Dari perspektif ini, kekuasaan bukan sekadar penentu kebijakan luar negeri atau
fakta yang harus dihadapi oleh pemerintah. Ini adalah aspek dari kebijakan luar negeri
yang dapat dinilai, dibandingkan dan dijelaskan: ada politik kekuasaan seperti halnya
politik yang berpandangan ke dalam.
Sosialisasi
Paksaan
Intervensi
Data base
Analis yang tertarik pada siklus pengambilan keputusan sering menganggap itu
sebagai keadaan konteks domestik lebih penting dari pada konteks eksternal, ketika
konteks itu datang untuk menjelaskan keputusan kebijakan luar negeri. Namun kisaran
jenjang analisis masih luas di tingkat daerah. Beberapa analis fokus mekanisme kognitif
pemimpin pemerintahan, sementara yang lain mempertimbangkan menjelaskan
struktur yang memungkinkan interaksi antara aktor sosial. Di Untuk mengidentifikasi
tingkat analisis yang relevan, analis dapat membagi proses pengambilan keputusan
menjadi beberapa tahap, yang berkisar dari mengidentifikasi masalah untuk menilai
hasil. Dalam kebijakan luar negeri, otoritas eksekutif tertinggi seringkali Tertantang,
kekuatan legislatif umumnya kurang terlibat langsung, bunga kelompok kurang aktif dan
debat sering kurang transparan daripada yang lain bidang kebijakan publik.

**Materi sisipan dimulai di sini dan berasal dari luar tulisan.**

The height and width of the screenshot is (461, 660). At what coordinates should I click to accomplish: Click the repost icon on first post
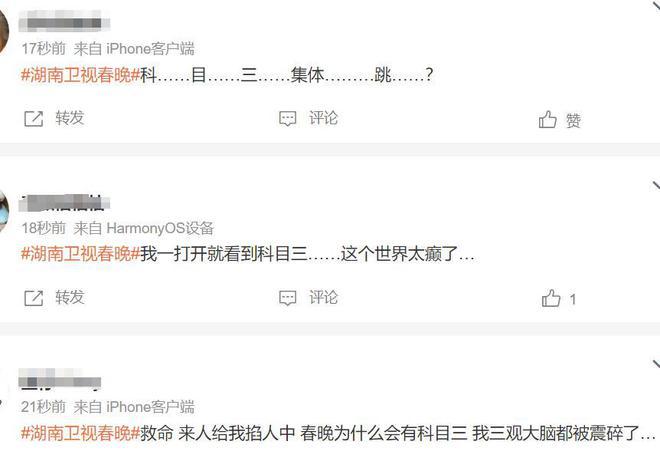click(x=34, y=119)
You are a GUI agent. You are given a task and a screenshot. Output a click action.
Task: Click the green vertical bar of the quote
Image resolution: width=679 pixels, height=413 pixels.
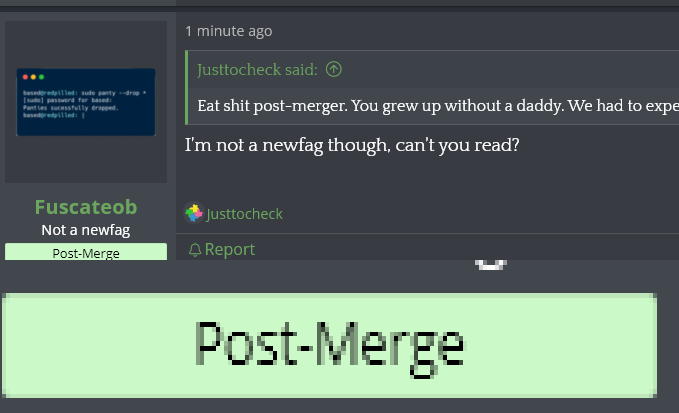tap(186, 87)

Bagian ini
mengusulkan segmentasi proses pengambilan keputusan yang terinspirasi oleh berbagai
studi kebijakan luar negeri. (Zelikow 1994; Hermann 1990; Billings dan Hermann 1998;
Hermann 2001; Knecht dan Weatherford 2006; Ozkececi-Taner 2006).
Model Teoritis
Sekarang setelah identifikasi variabel dependen, yaitu, kebijakan luar negeri itu
sendiri, diklarifikasi, sisa buku ini berfokus pada variabel independen, yaitu, pada
penjelasan teoritis kebijakan luar negeri, yang dihasilkan dari berbagai tingkatan analisis.

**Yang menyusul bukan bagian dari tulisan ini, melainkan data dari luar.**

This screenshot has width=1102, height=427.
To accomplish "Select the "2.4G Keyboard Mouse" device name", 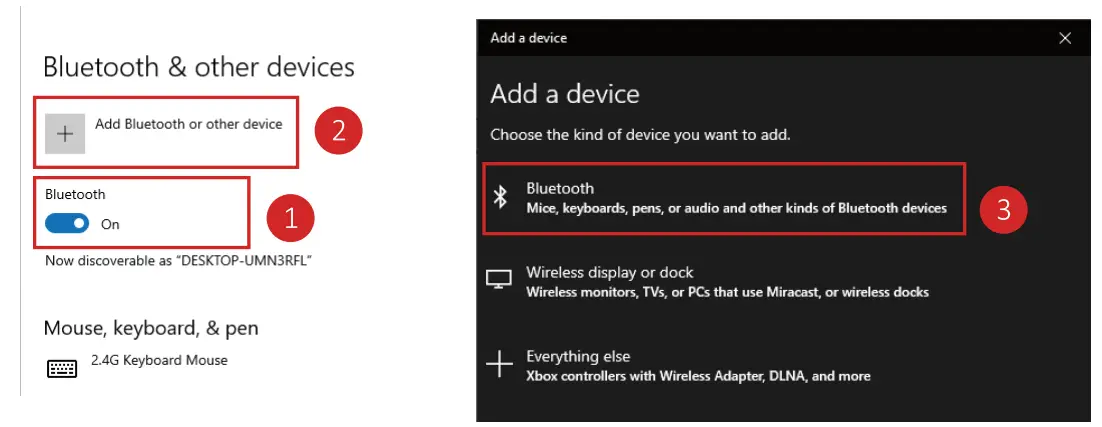I will click(159, 360).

Teori adalah penyederhanaan abstrak dari realitas empiris yang kompleks. Itu karena
mereka menyederhanakan kenyataan bahwa mereka berguna bagi para peneliti. Lebih
khusus lagi, teori adalah pernyataan yang logis dan logis (atau spekulasi) yang dihasilkan
oleh seorang peneliti. Pernyataan ini kemudian dioperasionalkan menggunakan variabel
independen dan diuji ke domain empiris untuk memvalidasi atau membantah kekuatan
penjelasnya (Van Evera 1997; King et al.1994). Teori memandu para peneliti menuju
faktor-faktor penjelas yang mendasar dan memungkinkan mereka mengabaikan unsur-
unsur sekunder yang tidak esensial untuk memahami atau menjelaskan suatu fenomena.
Jika definisi ini secara umum diterima sebagai fungsi utama dari sebuah teori, analis
tidak setuju, bagaimanapun, tentang apa sebenarnya faktor penjelas FPA sebenarnya.
Bab berikut berfokus pada pembuat keputusan dan memperkenalkan sejumlah teori
yang menjelaskan kebijakan luar negeri pada tingkat analisis individu.